### What you will do
Give back an exact copy of the lines in the records below, from the line that has "This screenshot has width=996, height=281." through the line that has "Click HẾT VÉ", and nothing besides.

[Stored items]
------------------------------------------------
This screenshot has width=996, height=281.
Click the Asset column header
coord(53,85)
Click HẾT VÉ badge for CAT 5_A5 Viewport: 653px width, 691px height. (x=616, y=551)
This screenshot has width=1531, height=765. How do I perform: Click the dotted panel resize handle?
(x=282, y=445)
------------------------------------------------
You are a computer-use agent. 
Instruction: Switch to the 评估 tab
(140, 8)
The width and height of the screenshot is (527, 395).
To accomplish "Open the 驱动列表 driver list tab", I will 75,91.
------------------------------------------------
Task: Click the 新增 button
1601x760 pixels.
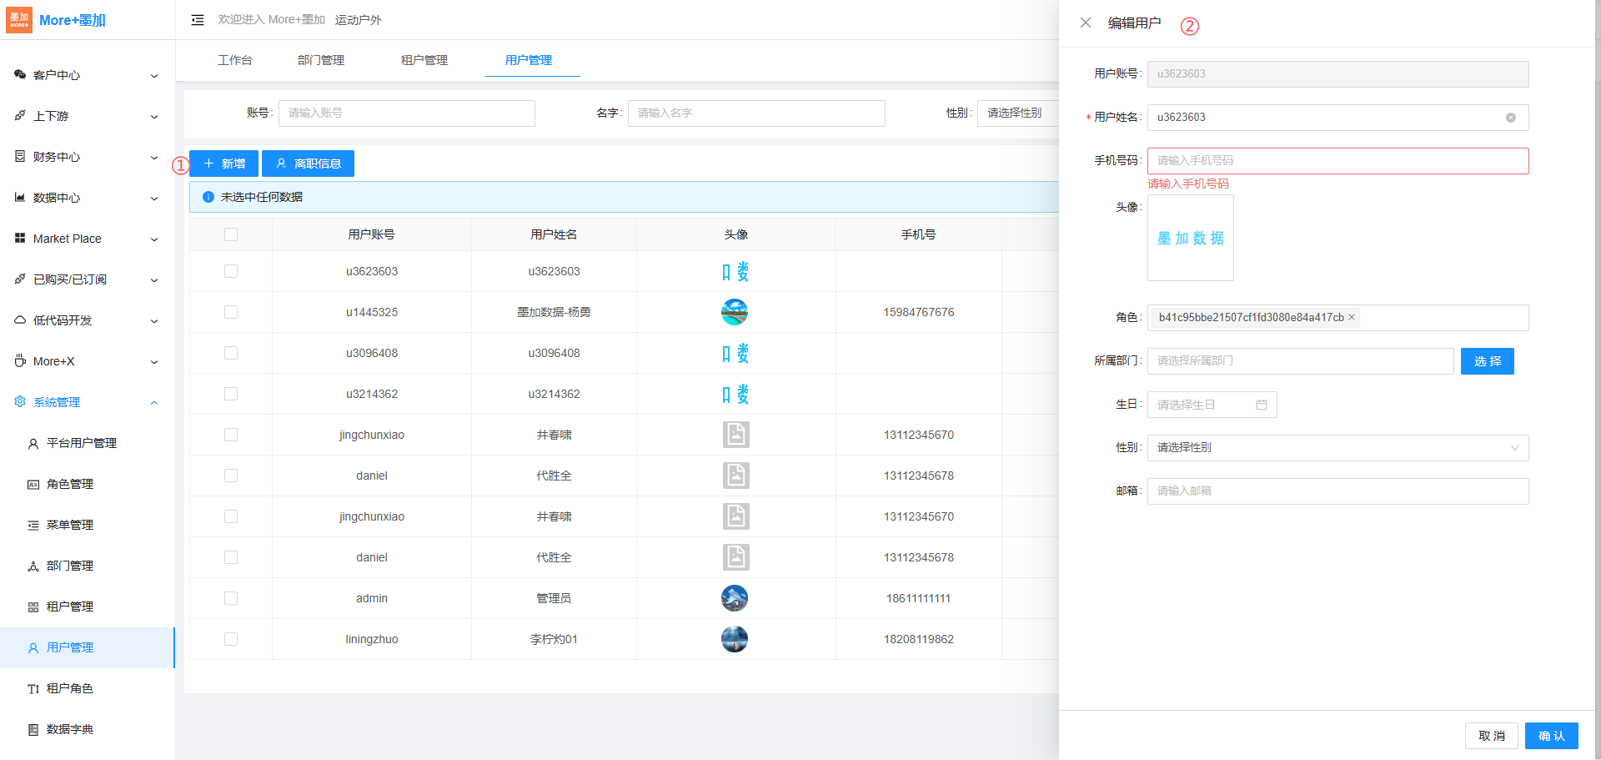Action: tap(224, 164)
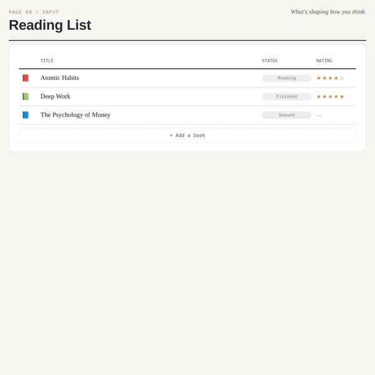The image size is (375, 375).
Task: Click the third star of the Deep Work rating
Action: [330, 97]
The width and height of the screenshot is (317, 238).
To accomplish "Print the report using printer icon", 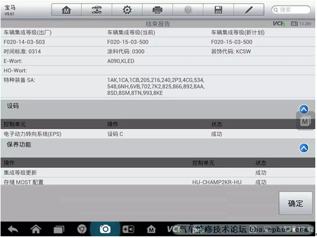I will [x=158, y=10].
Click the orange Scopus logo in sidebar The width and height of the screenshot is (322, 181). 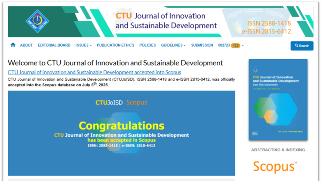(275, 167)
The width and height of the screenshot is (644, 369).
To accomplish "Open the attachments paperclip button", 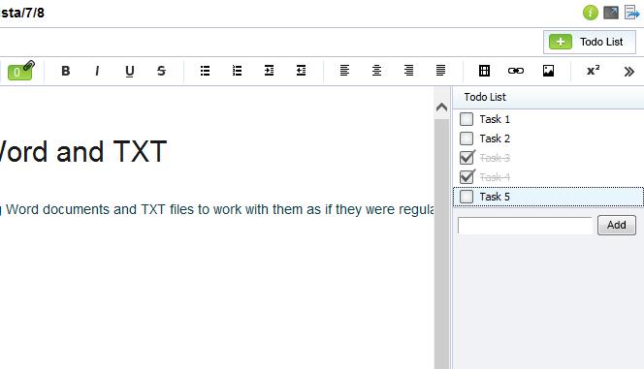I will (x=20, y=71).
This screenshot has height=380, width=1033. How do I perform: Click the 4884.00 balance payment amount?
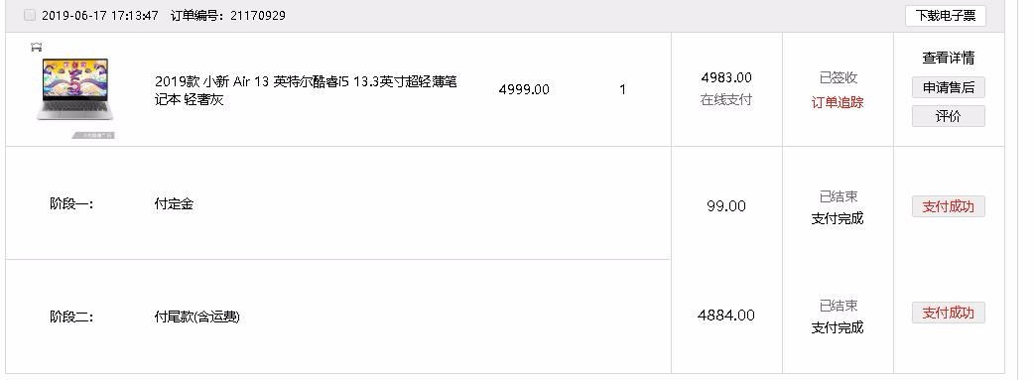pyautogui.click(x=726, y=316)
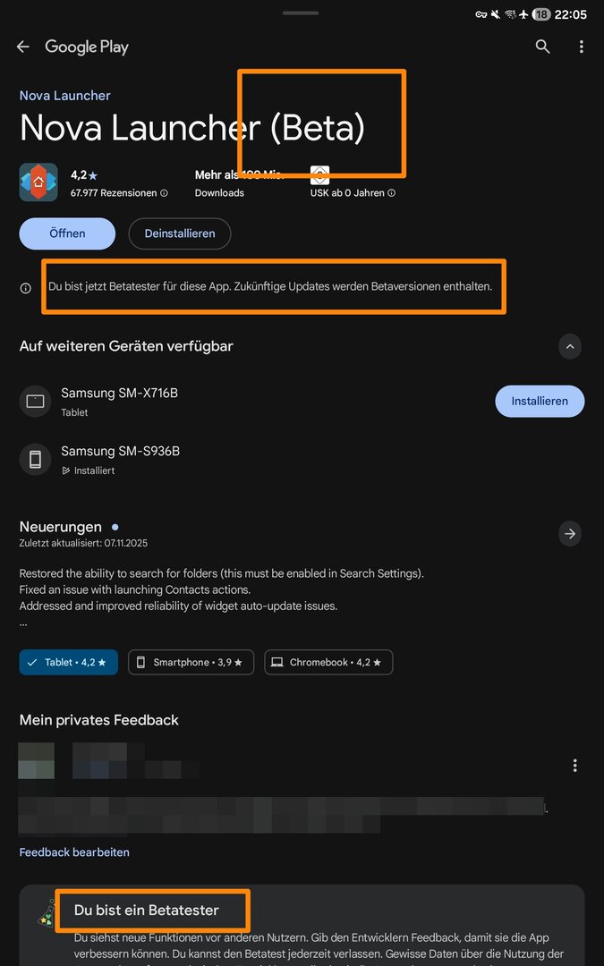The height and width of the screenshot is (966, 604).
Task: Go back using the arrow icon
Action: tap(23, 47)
------------------------------------------------
### Task response
This screenshot has width=996, height=281.
Click the Asset column header
coord(53,85)
Click HẾT VÉ badge for CAT 5_A5 Viewport: 653px width, 691px height. (x=616, y=551)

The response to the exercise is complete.